TASK INSTRUCTIONS: Using only the records, tally the lines with "robot" in them and state that total by itself.

(Items listed in a dataset)

- - - -

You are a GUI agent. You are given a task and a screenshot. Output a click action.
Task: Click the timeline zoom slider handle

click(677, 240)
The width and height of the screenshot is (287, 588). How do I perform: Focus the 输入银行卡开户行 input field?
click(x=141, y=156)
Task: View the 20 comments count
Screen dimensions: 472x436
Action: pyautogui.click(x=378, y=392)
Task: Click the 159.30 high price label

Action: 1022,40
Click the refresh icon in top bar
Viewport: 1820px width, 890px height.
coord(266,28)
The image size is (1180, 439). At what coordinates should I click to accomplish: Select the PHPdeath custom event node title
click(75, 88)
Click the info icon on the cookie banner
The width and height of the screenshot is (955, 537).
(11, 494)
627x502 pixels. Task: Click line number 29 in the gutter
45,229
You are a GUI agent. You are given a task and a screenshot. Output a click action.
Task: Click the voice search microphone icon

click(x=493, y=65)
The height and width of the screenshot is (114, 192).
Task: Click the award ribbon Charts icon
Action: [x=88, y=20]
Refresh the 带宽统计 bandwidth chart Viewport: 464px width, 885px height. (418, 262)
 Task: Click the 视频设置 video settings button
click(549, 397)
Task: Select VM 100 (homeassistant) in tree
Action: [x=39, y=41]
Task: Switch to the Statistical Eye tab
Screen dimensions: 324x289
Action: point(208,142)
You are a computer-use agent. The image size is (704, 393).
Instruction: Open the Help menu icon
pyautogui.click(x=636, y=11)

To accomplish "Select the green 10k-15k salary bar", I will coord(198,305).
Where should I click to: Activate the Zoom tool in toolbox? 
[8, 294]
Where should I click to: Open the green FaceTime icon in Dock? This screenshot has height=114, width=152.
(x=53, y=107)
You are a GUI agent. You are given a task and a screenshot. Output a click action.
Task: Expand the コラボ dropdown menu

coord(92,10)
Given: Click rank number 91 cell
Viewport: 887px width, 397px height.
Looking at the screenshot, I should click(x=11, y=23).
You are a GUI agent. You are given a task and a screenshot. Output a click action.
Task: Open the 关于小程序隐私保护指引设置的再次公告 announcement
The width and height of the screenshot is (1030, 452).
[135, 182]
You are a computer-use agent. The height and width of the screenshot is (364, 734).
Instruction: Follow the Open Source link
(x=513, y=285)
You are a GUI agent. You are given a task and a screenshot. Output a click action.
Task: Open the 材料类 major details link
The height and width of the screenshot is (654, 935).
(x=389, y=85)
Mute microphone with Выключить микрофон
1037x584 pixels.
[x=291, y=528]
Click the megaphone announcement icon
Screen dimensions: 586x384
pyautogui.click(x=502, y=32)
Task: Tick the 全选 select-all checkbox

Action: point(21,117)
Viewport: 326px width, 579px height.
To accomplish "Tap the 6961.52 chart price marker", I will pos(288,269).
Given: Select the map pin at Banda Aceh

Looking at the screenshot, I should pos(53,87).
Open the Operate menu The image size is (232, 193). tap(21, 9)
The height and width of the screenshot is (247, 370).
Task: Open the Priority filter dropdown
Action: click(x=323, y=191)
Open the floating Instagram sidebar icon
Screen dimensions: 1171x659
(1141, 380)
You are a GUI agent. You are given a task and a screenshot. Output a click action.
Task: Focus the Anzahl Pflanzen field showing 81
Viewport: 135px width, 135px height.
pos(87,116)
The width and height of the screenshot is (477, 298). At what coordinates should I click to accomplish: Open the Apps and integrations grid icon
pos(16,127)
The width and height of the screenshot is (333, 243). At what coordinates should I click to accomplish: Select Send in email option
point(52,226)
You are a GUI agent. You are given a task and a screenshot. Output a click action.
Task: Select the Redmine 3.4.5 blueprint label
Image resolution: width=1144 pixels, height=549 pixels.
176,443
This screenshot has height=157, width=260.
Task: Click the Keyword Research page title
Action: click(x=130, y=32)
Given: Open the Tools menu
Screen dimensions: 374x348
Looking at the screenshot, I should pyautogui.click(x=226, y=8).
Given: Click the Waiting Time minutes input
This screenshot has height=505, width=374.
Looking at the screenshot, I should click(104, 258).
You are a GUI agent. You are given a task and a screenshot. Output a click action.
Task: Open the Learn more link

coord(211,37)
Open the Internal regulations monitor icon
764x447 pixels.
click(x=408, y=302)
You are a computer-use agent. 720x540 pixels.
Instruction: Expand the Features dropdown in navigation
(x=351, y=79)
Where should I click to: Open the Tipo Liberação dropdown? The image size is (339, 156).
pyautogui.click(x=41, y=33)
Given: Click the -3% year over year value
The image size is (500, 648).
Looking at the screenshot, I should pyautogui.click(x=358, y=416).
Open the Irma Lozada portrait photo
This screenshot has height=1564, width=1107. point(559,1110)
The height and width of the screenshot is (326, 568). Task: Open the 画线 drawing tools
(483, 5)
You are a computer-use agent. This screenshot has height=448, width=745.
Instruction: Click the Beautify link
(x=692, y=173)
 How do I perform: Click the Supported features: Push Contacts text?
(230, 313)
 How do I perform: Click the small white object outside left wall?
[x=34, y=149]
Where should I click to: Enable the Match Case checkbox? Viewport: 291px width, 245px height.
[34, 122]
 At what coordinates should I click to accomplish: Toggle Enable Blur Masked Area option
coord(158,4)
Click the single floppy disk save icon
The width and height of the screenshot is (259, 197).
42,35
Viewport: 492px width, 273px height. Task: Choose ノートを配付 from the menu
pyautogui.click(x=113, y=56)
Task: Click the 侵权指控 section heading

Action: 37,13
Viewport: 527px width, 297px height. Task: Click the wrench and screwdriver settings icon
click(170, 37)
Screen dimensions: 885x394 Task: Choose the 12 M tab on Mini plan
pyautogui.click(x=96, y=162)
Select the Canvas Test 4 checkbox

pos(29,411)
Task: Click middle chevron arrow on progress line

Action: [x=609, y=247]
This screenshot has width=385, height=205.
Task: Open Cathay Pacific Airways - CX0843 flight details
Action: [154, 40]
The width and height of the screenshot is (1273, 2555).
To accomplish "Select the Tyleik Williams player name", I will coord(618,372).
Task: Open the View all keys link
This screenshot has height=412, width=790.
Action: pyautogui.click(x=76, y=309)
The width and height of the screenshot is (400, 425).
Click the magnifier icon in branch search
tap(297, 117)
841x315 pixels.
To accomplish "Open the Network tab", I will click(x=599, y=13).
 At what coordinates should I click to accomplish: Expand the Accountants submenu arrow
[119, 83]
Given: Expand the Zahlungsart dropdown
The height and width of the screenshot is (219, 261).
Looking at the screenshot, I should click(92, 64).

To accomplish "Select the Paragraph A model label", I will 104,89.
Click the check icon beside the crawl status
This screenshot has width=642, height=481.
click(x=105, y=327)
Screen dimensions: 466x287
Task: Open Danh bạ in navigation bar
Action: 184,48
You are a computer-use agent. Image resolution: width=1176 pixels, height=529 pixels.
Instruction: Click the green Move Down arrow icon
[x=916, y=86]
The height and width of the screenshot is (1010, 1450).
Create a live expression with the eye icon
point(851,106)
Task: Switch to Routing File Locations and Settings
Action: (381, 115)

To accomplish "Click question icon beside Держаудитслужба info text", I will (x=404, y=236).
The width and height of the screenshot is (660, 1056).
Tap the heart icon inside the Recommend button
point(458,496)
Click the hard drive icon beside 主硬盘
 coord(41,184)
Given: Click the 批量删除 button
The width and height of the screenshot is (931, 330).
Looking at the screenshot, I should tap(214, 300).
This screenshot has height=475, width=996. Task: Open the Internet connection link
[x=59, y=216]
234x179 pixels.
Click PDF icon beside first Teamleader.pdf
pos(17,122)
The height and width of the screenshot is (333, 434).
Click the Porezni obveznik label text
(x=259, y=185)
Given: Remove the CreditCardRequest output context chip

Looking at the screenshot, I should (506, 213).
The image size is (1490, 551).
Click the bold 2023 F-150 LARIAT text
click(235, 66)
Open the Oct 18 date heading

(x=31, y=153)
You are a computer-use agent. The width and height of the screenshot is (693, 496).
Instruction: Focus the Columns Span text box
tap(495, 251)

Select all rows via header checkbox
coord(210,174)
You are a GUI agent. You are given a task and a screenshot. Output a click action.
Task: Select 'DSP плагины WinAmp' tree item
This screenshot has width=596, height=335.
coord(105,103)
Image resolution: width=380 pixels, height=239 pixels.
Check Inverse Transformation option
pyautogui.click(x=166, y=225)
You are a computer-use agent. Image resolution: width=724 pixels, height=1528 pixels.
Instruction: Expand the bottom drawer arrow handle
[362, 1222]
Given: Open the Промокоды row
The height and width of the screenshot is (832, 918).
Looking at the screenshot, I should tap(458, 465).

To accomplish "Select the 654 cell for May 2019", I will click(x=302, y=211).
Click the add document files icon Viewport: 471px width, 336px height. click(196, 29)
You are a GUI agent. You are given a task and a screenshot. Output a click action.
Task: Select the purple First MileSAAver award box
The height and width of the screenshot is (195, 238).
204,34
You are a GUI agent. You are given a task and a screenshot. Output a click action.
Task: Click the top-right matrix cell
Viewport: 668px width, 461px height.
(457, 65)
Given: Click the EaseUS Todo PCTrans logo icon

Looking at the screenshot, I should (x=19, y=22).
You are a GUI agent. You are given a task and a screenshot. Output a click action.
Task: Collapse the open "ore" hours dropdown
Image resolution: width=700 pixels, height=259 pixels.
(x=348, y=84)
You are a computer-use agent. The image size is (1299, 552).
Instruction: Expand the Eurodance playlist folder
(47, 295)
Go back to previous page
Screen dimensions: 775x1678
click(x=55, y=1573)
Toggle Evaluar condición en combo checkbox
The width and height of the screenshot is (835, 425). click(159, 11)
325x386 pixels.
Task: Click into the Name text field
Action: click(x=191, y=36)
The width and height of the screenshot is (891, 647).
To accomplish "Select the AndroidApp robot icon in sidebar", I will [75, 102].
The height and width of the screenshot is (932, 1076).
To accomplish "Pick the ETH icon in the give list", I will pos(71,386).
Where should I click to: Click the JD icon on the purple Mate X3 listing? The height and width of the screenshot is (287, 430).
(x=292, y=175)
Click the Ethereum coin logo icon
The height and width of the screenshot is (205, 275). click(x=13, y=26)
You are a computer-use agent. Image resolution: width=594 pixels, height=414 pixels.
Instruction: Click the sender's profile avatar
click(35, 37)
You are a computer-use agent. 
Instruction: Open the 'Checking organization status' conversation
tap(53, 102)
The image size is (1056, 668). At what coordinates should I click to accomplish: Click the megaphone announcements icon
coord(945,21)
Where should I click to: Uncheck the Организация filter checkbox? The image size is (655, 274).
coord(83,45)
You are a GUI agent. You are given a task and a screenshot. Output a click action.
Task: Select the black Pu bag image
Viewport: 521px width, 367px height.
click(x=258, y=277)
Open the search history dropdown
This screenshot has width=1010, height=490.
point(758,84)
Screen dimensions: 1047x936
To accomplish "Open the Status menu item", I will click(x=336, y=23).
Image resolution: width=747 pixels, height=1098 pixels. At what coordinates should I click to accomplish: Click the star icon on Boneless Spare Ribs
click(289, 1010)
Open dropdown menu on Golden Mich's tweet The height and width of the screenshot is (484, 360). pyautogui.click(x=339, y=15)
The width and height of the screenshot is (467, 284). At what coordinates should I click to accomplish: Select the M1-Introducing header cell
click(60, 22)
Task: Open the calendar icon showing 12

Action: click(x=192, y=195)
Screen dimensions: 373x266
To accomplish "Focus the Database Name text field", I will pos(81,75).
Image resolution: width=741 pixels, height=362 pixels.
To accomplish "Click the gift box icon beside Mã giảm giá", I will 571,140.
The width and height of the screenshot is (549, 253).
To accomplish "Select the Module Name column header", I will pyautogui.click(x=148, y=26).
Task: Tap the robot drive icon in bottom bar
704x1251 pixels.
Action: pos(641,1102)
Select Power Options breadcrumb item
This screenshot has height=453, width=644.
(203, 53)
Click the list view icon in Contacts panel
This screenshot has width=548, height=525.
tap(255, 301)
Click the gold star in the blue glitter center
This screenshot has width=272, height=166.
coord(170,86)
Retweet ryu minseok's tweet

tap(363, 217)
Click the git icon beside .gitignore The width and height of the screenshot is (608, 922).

- - - -

WRITTEN ANSWER: 2